-- Stored items --
===============

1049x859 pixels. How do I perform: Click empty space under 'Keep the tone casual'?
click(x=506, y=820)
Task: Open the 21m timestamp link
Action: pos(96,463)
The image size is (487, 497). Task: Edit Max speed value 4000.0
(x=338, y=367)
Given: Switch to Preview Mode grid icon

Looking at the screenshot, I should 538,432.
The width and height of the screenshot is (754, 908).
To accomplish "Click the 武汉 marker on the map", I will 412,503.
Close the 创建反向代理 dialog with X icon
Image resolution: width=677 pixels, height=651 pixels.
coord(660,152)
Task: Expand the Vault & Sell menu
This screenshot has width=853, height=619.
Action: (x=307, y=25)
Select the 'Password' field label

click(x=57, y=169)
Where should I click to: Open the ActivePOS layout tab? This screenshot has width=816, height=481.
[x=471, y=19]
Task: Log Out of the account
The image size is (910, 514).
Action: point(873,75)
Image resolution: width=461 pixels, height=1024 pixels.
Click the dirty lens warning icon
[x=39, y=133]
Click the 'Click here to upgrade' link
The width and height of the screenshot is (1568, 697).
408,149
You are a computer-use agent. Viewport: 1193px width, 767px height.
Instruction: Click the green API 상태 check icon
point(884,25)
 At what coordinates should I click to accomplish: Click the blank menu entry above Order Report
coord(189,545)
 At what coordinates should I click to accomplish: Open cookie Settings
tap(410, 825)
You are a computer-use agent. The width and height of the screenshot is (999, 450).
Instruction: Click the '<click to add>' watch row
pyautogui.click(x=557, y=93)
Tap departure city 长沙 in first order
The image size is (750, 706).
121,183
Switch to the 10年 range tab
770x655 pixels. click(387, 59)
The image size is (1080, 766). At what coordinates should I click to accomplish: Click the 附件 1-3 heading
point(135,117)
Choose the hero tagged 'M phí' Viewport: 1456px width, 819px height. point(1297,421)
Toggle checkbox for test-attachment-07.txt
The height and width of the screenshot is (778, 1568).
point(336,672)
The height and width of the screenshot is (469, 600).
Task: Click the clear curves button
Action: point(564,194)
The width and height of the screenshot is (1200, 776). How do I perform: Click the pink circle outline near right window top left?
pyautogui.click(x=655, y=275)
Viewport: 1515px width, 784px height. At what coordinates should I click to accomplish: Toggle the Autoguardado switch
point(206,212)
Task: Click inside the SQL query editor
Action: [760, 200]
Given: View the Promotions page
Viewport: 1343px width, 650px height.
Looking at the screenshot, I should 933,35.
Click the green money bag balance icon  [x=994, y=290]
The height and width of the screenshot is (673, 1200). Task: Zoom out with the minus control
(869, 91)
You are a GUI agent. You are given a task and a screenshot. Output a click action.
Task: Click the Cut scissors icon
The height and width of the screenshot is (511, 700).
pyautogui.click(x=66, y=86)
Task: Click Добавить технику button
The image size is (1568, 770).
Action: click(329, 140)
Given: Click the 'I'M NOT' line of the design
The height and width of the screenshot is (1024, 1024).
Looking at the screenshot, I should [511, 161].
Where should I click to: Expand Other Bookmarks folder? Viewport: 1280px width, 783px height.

===============

-- PROBLEM TO SOLVE --
Every line above from the line with "You are a computer-use agent. The" to the line with "Given: Click the 'I'M NOT' line of the design", inclusive, must be returned exactly; no other line belongs in the reply.

-- WRITTEN RESPONSE --
You are a computer-use agent. The width and height of the screenshot is (999, 450).
Instruction: Click the '<click to add>' watch row
pyautogui.click(x=557, y=93)
Tap departure city 长沙 in first order
The image size is (750, 706).
121,183
Switch to the 10年 range tab
770x655 pixels. click(387, 59)
The image size is (1080, 766). At what coordinates should I click to accomplish: Click the 附件 1-3 heading
point(135,117)
Choose the hero tagged 'M phí' Viewport: 1456px width, 819px height. point(1297,421)
Toggle checkbox for test-attachment-07.txt
The height and width of the screenshot is (778, 1568).
point(336,672)
The height and width of the screenshot is (469, 600).
Task: Click the clear curves button
Action: point(564,194)
The width and height of the screenshot is (1200, 776). How do I perform: Click the pink circle outline near right window top left?
pyautogui.click(x=655, y=275)
Viewport: 1515px width, 784px height. At what coordinates should I click to accomplish: Toggle the Autoguardado switch
point(206,212)
Task: Click inside the SQL query editor
Action: [760, 200]
Given: View the Promotions page
Viewport: 1343px width, 650px height.
Looking at the screenshot, I should 933,35.
Click the green money bag balance icon  [x=994, y=290]
The height and width of the screenshot is (673, 1200). Task: Zoom out with the minus control
(869, 91)
You are a GUI agent. You are given a task and a screenshot. Output a click action.
Task: Click the Cut scissors icon
The height and width of the screenshot is (511, 700).
pyautogui.click(x=66, y=86)
Task: Click Добавить технику button
The image size is (1568, 770).
Action: click(329, 140)
Given: Click the 'I'M NOT' line of the design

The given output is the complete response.